Ivell Incompetent Marketing
I wonder how the fuck her hideous boss Stephen Ivell knew, unless he too was slacking off on Facebook, one-handedly perving the comely Ms Swann.
Actually, play the CNN news video and blanch in horror at the odious Ivell's plucked-chicken coiffure and indented jumbled dentures: the spitting image of a wanker Essex man who would spend more time ogling nubile employees than attending to his company's marketing and logisticising.
Oliver Marks is good on the story, too.
What's the betting that Ivell's desk and computer enjoy what Diablo Cody cleverly coined as good 'Porn Shui': the screen invisible to those suddenly entering his foetid place of work.
Just as I'm sure that the doe-eyed Kimberley has been deluged with job offers - and, I'm happy to say, the Ivell site's contact tab seems to have crashed under hits by ill-wishers.

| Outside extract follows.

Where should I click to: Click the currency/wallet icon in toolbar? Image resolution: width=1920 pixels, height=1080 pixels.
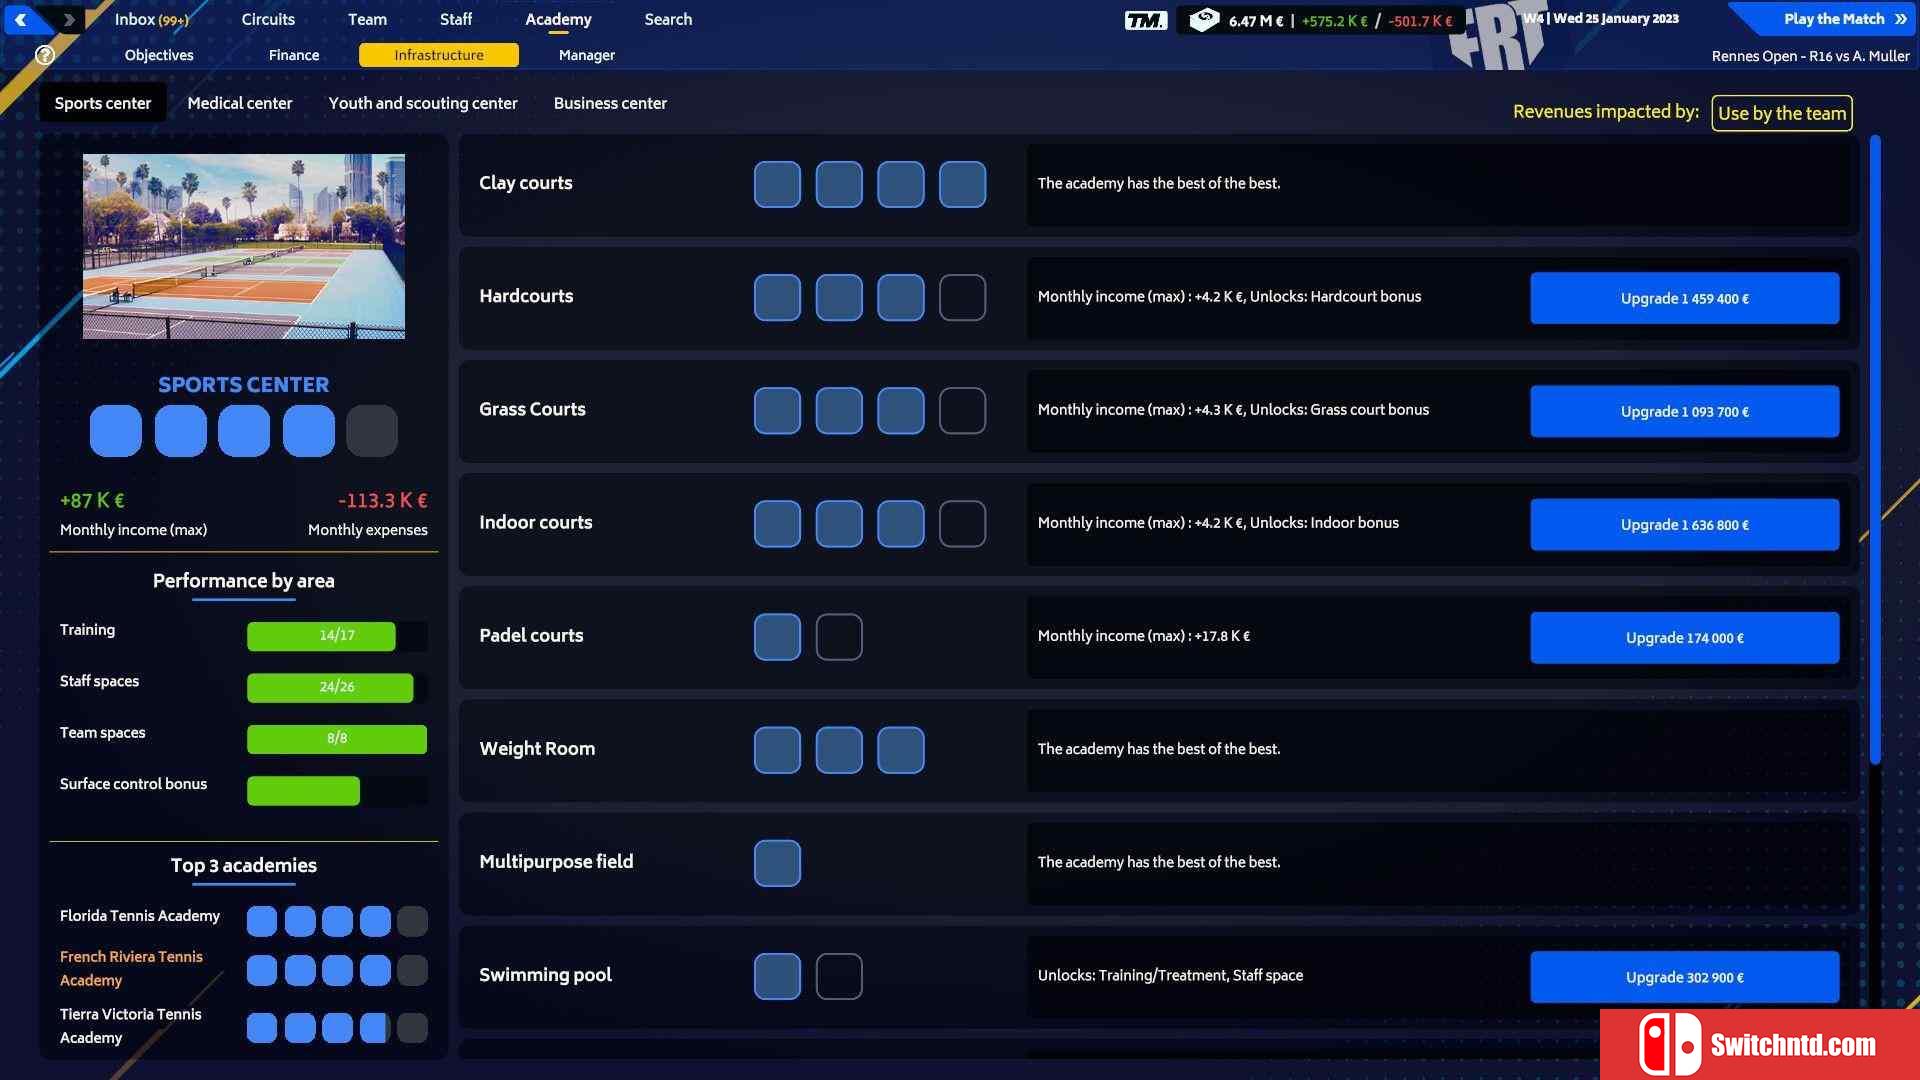pyautogui.click(x=1204, y=18)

One glance at Ms Swann's virginal pure looks tells me that all red-blooded photo desks will be perched on her doorstep until she lands her next job - and what a publicity food frenzy *that* will be for the understanding new employer!
I tell you, chaps, the sooner KS is free of that peeping-tom Ivell Caliban, the better for all of us, and that goes for the moral health of British industry itself. No wonder we're in such a jam if the top brass pay more attention to a teenager's jotting on Facebook than to their own bottom line.
Bored: Speaking of bored, what sort of boss man is so bankrupt of management skills that he can't even organise the timetable and workload of a 16-yr-old trainee to hold her attention and motivation.
Come to think of it, what sort of CEO is himself so disorganised and idle that time hangs heavy on *his* masturbatory mitts to the extent that he's able to while away his working day lurking and drooling online.
Whatever pretence he puts over to his clients, Oily Ivell is well and truly exposed as a nasty piece of work to be kept well away from one's wife, daughters or parlour-maid.
I were a client, I'd cancel my contract sans delay.
By Melanippides' Merkin! I can think of a thousand better uses for a plummeting £ than financing this quasimodo's seed spilling over the flower of Essex maidenhood.